*JOB A*
Recast the rows that follow the article as a Markdown table with the columns "No." and "Line". Number each row and leave out any blank lines.

*ARTICLE*
<<<<
Scores of Palestinians erected about 20 large, steel-framed tents on a hillside in an area known as E-1, a geographically sensitive area where Israel announced last month it would build homes for hundreds of settlers.

“We are setting up a Palestinian village here where people will stay permanently in order to protect this Palestinian land,” said Mohammad Khatib, one of the organizers of the tent village.

The tents were erected in an area close to established Palestinian villages that lie on slopes northeast of Jerusalem and overlook the descent to the Dead Sea.

Palestinians named their encampment “Bab al-Shams,” which means “Door to the Sun” in Arabic.

“This is not a symbolic act, but comes in response to Israeli settlement building and we are sending a message to the international community that urgent action must be taken against Israel’s settlement construction,” Khatib said.

Although there was no immediate response from the Israeli authorities, police and soldiers in the past have moved quickly to shut down any such spontaneous Palestinian camps.

International powers view all settlement building in areas occupied by Israel in the 1967 war as detrimental to securing a peace deal.

Prime Minister Benjamin Netanyahu has come in for heavy criticism for a wave of recently announced settlement building in areas occupied by Israel in the war.

However, his pledge last November to build on E-1 caused an especially loud outcry, with European diplomats warning that it could kill off any hope of creating a contiguous Palestinian state.

The site covers almost 12 square kilometers and is seen as particularly important because it not only juts into the narrow “waist” of the West Bank, but also backs onto East Jerusalem, where Palestinians want to establish their capital.
>>>>
*RECORDED INFORMATION*
<<<<
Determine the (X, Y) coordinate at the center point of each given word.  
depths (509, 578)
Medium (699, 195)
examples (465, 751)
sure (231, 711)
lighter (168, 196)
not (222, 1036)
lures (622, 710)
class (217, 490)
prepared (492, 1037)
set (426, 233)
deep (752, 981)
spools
>>>>
*JOB B*
Extend the article about the Palestinian tent camp in E-1, starting after its final paragraph.

*EXERCISE ANSWER A*
| No. | Line |
|---|---|
| 1 | Determine the (X, Y) coordinate at the center point of each given word.   |
| 2 | depths (509, 578) |
| 3 | Medium (699, 195) |
| 4 | examples (465, 751) |
| 5 | sure (231, 711) |
| 6 | lighter (168, 196) |
| 7 | not (222, 1036) |
| 8 | lures (622, 710) |
| 9 | class (217, 490) |
| 10 | prepared (492, 1037) |
| 11 | set (426, 233) |
| 12 | deep (752, 981) |
| 13 | spools |

*EXERCISE ANSWER B*
Israeli building in E-1 would create a linked-up stretch of Jewish neighborhoods in the West Bank between Pisgat Zeev on the outskirts of Jerusalem, and Maale Adumim, an urban settlement of some 30,000 Israelis.

For years Israel froze building in E1, which currently houses only a police headquarters, after coming under pressure from then-U.S. President George W. Bush.

But Netanyahu announced a wave of settlements, including in E-1, after the Palestinians won de-facto statehood recognition at the U.N. last year.

Elsewhere, Israeli army gunfire killed one Palestinian and wounded another in the northern Gaza Strip on Friday, a spokesman for the territory’s emergency services said.

The two men, one a 20-year-old farmer, were hit by live fire east of Jabaliya and near the Israeli border.

The fatality is the third Palestinian killed by Israeli forces since a truce ended eight days of war between Israel and Hamas last year.

 
A version of this article appeared in the print edition of The Daily Star on January 12, 2013, on page 11.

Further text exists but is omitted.